The plot of the story itself is light and predictable, but still comfortable to follow. Dramatic elements are also added to the story, which is presented properly without becoming melodramatic. This film is not only about deciphering the meaning of each song, but also Beverly’s relationship with those closest to her. Every relationship that Beverly builds with each of the characters is built quite slowly but surely, following the storyline of the film itself.

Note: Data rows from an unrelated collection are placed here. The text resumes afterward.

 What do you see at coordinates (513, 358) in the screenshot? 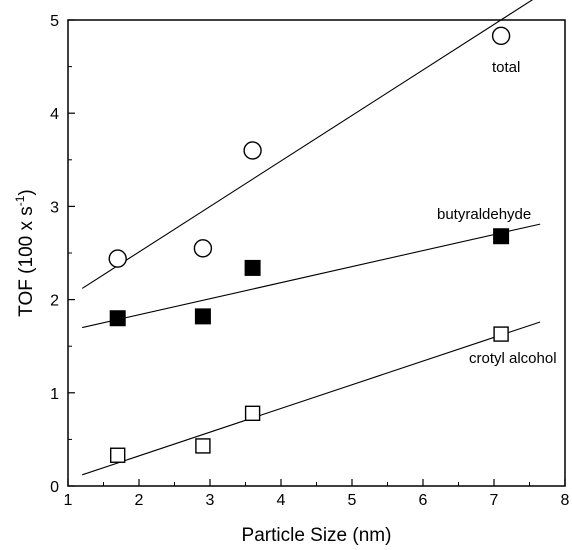
I see `crotyl-alcohol-label: crotyl alcohol` at bounding box center [513, 358].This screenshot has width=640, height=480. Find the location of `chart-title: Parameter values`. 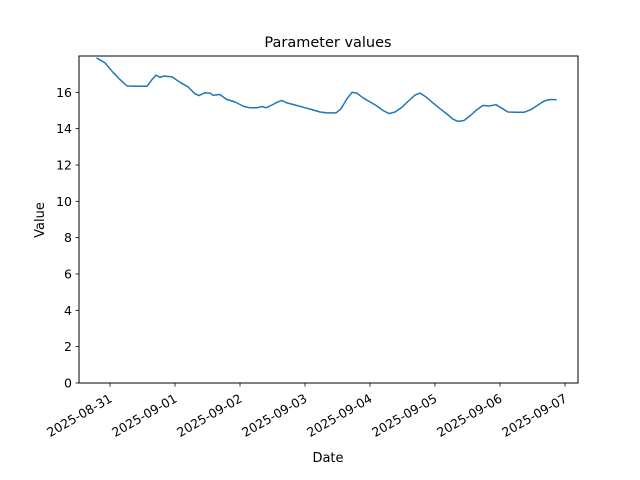

chart-title: Parameter values is located at coordinates (328, 43).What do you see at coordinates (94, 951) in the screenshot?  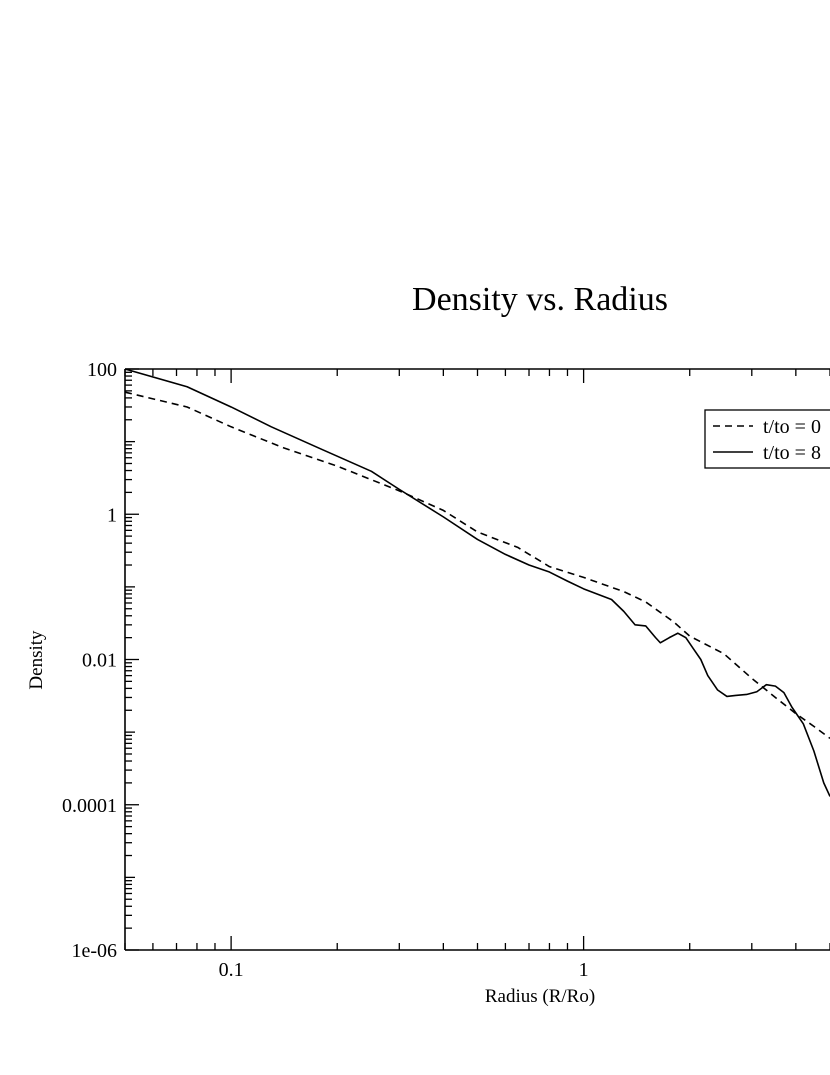 I see `y-tick-label: 1e-06` at bounding box center [94, 951].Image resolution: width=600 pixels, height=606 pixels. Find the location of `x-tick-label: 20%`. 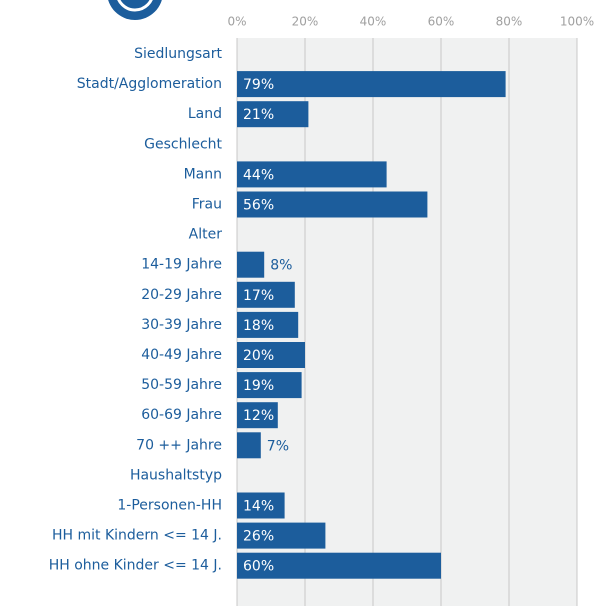

x-tick-label: 20% is located at coordinates (306, 22).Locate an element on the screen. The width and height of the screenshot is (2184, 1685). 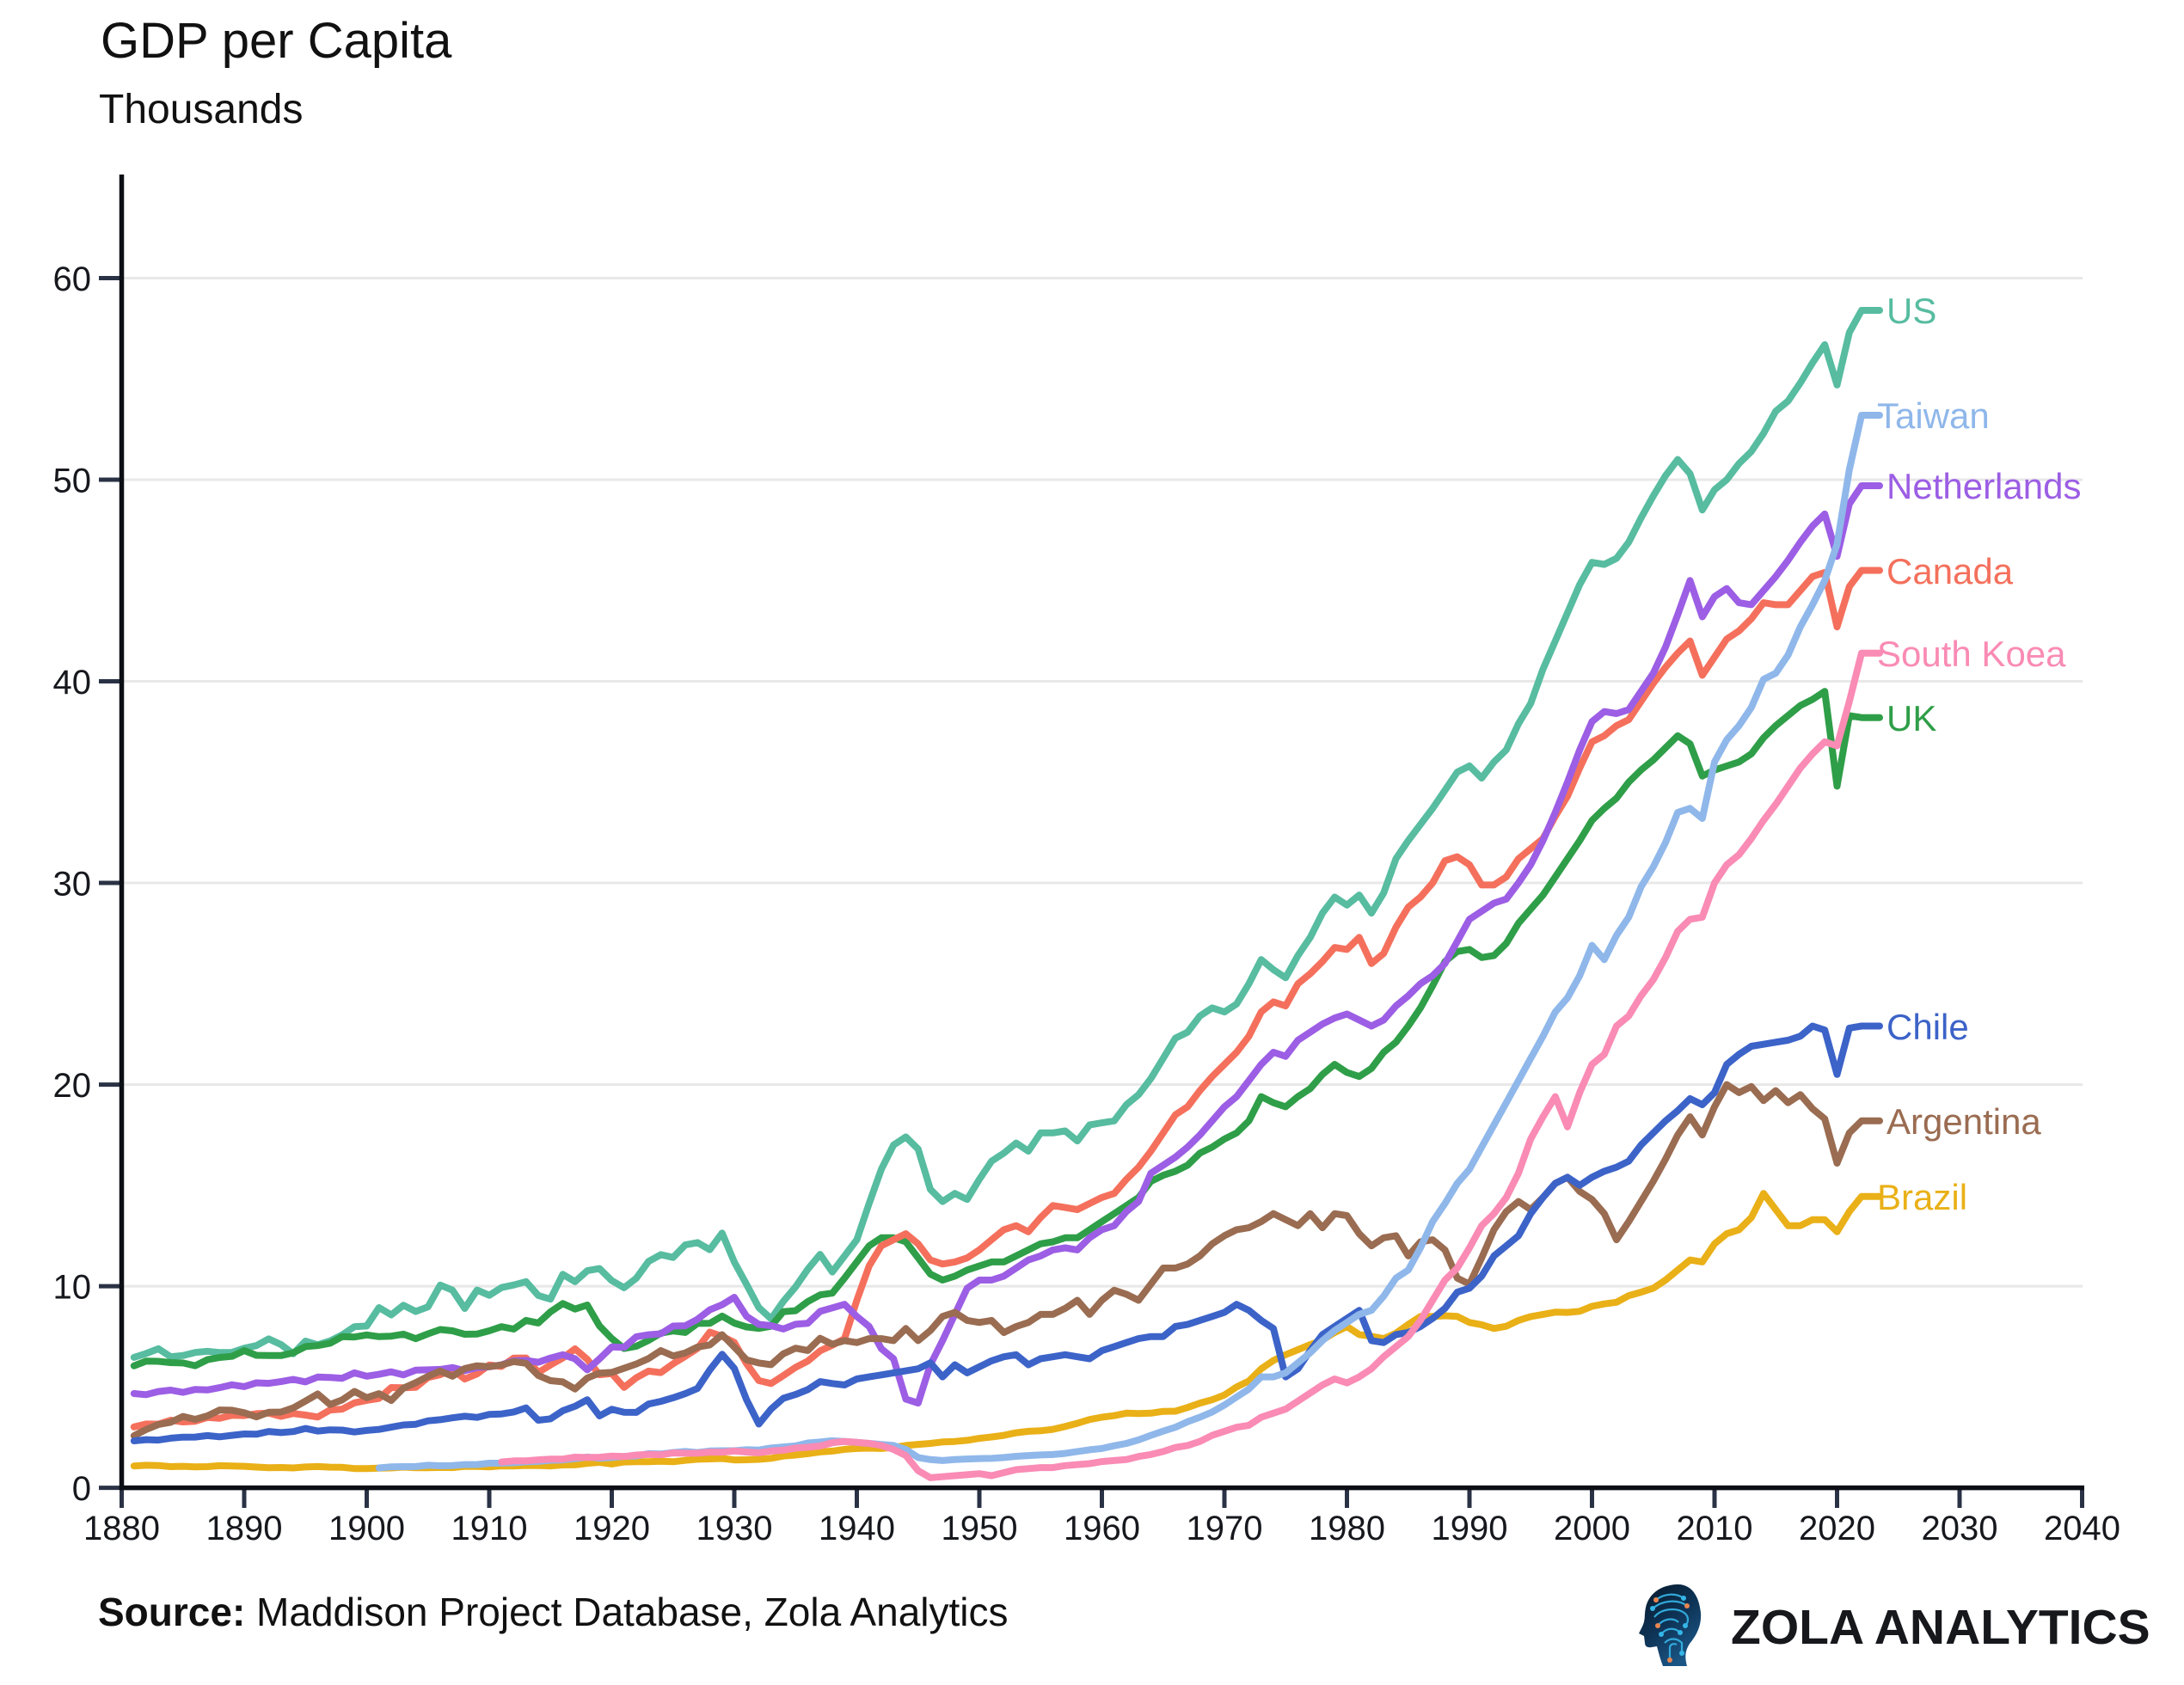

One of the shortcomings of this film is that the conflict resolution is too simple and seems to make the process of searching for messages on Beverly’s parents mixtape feel futile. Another drawback is the use of Y2K issues, which are just patches and don’t really need to be included in the story script.

The Promising Gemma Brooks Allen
Even though she looks strange when wearing the typical attributes of punk and alternative music, Gemma is still able to portray the character of Beverly who is clumsy, has anxiety about her parents, and has an interest in punk and alternative music. The same thing applies to Audrey Hsieh who plays the figure of Ellen.

Olga Petsa performed well as a supporting role through her role as Nicky. Actually, the character Nicky played by Olga is much more suitable as the main character, because the image of the character fits perfectly with the musical presentation in this film. Unfortunately, this character is only a mere supporting role with quite a strange characterization.

Julie Bowen and Nick Thune also performed well in their respective roles. Julie is able to play Beverly’s grandmother who is serious and protective of Beverly. Meanwhile, Nick is able to bring Anti’s character as a scene stealer in this film through his sarcastic but kind nature.

In terms of cinematography and storytelling, “Mixtape” does not offer anything special and deep, even though it has interesting story ideas. However, this one film is still worth watching, especially for viewers who want a popcorn-movie dish in their spare time. “Mixtape” is now available to watch on Netflix.